"He goes flying. You know. On a machine. Up in the sky."

"Well, oh!" ejaculated the old woman. And laughed shrilly. To her this was some eccentric form of English joke. Flying? Like the birds! Dear, dear. "What else does he do, cariad fâch?" she asked of Gwenna.

"He's been over in France, fighting the Germans," said the girl, while the old woman on her settle by the fire nodded her mutched head with the intense, delighted expression of some small child listening to a fairy story. It was indeed no more, to her. She said, "Well, indeed. He took a very kind one, too." Then she added, "I not much English. Pitty, pitty!" and said something in Welsh at which Gwenna coloured richly and laughed a little and shook her head.

"What's she say?" demanded Paul, munching; but his girl-wife said it was nothing—and turned her tip-tilted profile, dark against the diamond window panes, to admire one of the geranium plants in the pots.

Afterwards, when the couple were outside again in the fresh sunlight on the mountain lands, young Dampier persisted with his questioning about what that old woman had said.

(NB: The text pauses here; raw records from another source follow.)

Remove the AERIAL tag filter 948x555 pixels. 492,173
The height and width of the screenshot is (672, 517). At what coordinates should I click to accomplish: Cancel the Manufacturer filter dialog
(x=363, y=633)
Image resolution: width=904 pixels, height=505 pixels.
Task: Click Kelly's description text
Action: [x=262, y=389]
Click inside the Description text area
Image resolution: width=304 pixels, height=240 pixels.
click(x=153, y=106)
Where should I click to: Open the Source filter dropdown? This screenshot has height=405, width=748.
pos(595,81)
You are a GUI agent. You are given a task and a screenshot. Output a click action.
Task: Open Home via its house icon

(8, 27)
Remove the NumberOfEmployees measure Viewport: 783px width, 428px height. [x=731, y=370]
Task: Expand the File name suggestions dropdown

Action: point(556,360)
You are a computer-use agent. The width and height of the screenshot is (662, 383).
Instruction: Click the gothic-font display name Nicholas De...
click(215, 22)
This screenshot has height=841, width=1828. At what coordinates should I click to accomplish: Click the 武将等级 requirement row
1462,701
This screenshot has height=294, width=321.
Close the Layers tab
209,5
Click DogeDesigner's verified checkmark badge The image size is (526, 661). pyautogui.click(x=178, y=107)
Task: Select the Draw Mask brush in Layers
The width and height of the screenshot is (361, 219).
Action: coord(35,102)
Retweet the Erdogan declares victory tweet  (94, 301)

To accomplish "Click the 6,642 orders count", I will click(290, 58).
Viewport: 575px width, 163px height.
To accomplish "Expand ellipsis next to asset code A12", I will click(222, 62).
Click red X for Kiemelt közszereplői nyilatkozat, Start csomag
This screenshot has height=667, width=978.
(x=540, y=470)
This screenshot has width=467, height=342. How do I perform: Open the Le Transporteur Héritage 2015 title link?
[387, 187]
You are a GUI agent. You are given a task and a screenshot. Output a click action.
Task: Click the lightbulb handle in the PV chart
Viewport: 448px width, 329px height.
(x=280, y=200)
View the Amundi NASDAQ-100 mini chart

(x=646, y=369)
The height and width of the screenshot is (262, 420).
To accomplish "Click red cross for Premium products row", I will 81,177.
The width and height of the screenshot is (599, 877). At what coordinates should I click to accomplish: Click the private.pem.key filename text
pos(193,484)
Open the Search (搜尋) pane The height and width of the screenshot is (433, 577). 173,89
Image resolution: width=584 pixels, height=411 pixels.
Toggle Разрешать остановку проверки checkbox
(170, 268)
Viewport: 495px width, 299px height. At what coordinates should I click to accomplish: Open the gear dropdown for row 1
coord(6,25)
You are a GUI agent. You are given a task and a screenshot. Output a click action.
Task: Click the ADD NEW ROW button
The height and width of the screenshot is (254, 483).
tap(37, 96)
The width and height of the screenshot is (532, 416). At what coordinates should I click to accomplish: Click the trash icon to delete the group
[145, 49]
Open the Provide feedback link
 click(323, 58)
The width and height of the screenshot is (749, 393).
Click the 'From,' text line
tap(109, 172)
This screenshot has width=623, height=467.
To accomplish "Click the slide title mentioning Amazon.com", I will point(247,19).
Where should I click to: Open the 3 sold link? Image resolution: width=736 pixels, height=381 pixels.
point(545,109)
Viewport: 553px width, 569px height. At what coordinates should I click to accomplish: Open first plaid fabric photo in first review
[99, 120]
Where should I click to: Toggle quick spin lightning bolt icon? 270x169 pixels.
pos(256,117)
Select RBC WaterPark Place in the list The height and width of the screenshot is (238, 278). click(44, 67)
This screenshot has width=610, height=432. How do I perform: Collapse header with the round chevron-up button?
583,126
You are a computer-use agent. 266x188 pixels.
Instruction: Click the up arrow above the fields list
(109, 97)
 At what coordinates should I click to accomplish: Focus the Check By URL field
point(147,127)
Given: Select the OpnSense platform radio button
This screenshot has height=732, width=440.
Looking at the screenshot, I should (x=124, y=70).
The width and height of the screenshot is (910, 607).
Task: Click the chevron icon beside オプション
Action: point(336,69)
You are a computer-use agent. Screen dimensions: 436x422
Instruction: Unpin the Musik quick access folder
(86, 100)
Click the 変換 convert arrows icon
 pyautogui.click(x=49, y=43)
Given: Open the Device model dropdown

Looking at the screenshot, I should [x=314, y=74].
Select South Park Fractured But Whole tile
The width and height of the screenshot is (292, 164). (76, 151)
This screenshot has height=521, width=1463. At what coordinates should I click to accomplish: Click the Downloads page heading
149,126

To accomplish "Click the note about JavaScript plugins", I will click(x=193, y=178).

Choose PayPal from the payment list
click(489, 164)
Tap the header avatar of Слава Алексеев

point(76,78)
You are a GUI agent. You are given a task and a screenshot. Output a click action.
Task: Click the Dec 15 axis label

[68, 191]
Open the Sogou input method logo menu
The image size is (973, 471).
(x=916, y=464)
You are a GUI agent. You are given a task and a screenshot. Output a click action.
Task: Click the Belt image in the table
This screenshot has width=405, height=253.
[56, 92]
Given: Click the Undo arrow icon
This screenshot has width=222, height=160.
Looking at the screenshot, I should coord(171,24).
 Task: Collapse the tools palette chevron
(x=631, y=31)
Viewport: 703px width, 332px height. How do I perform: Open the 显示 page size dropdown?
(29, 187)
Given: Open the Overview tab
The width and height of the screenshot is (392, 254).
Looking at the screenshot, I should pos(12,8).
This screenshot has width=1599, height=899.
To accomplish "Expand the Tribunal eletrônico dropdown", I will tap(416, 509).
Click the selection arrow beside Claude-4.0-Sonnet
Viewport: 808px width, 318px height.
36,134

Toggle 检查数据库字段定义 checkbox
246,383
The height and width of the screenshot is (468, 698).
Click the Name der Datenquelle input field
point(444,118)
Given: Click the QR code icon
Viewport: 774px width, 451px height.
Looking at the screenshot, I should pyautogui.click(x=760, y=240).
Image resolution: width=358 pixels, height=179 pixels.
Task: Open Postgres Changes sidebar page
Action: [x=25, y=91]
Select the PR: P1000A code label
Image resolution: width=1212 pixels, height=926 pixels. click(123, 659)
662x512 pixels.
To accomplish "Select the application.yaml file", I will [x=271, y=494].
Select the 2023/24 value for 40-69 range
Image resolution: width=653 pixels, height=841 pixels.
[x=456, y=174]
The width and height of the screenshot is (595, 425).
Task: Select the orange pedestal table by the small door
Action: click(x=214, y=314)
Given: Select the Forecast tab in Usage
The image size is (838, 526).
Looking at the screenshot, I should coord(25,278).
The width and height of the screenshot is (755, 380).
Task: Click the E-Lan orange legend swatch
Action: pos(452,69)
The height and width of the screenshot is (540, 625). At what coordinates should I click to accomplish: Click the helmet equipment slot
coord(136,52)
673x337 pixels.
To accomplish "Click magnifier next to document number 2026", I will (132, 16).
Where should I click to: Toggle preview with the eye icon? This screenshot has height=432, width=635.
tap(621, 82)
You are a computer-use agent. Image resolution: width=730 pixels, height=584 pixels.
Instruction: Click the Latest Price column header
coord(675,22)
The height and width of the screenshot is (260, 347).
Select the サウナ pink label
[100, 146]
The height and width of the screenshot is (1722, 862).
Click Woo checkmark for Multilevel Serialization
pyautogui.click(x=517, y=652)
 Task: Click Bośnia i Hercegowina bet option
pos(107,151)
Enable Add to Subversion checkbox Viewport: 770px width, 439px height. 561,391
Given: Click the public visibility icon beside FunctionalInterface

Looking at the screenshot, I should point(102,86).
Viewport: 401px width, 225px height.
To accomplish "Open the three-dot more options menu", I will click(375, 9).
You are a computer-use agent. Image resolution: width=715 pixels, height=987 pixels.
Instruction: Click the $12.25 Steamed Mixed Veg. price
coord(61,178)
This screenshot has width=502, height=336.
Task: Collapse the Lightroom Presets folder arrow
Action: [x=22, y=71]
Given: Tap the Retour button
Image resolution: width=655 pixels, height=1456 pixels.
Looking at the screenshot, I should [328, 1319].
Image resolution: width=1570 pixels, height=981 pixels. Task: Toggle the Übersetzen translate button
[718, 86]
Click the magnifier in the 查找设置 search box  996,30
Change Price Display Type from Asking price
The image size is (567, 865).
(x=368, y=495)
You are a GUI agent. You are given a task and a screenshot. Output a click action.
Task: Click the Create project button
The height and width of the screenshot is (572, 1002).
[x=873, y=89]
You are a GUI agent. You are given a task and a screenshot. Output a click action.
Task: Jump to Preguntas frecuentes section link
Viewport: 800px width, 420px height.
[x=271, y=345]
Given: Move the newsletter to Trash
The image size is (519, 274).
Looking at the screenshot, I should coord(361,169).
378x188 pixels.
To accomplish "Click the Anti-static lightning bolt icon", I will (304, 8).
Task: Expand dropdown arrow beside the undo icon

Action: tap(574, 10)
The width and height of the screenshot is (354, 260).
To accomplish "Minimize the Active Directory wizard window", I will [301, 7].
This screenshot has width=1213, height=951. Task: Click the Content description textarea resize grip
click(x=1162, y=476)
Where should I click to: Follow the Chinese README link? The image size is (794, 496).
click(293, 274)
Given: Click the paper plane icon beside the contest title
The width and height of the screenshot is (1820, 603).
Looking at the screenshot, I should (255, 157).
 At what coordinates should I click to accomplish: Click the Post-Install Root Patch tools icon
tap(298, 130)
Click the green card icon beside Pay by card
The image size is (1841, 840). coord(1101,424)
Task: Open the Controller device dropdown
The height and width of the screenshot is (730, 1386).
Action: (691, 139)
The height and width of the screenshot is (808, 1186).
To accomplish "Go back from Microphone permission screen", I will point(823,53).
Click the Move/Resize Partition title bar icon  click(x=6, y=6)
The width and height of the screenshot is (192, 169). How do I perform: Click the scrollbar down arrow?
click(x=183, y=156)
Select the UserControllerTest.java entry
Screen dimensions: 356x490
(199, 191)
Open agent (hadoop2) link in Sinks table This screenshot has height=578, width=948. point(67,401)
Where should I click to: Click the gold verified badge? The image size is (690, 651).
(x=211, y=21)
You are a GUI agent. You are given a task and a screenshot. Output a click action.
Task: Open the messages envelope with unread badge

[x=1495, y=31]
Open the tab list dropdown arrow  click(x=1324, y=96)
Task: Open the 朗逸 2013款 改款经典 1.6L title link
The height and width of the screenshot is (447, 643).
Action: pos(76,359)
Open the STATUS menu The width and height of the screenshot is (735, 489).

He betted that he could guess what it was all about. And he guessed.

Gwenna admitted that he had guessed right.

"She said," she told him shyly, "that it ought to be 'a very pretty one, whatever.'"

"I've got a very pretty present for it," Paul whispered presently.

"What?"

"Don't you remember a locket I once took? A little mother-of-pearl heart," he said. "That's what I shall keep it for——"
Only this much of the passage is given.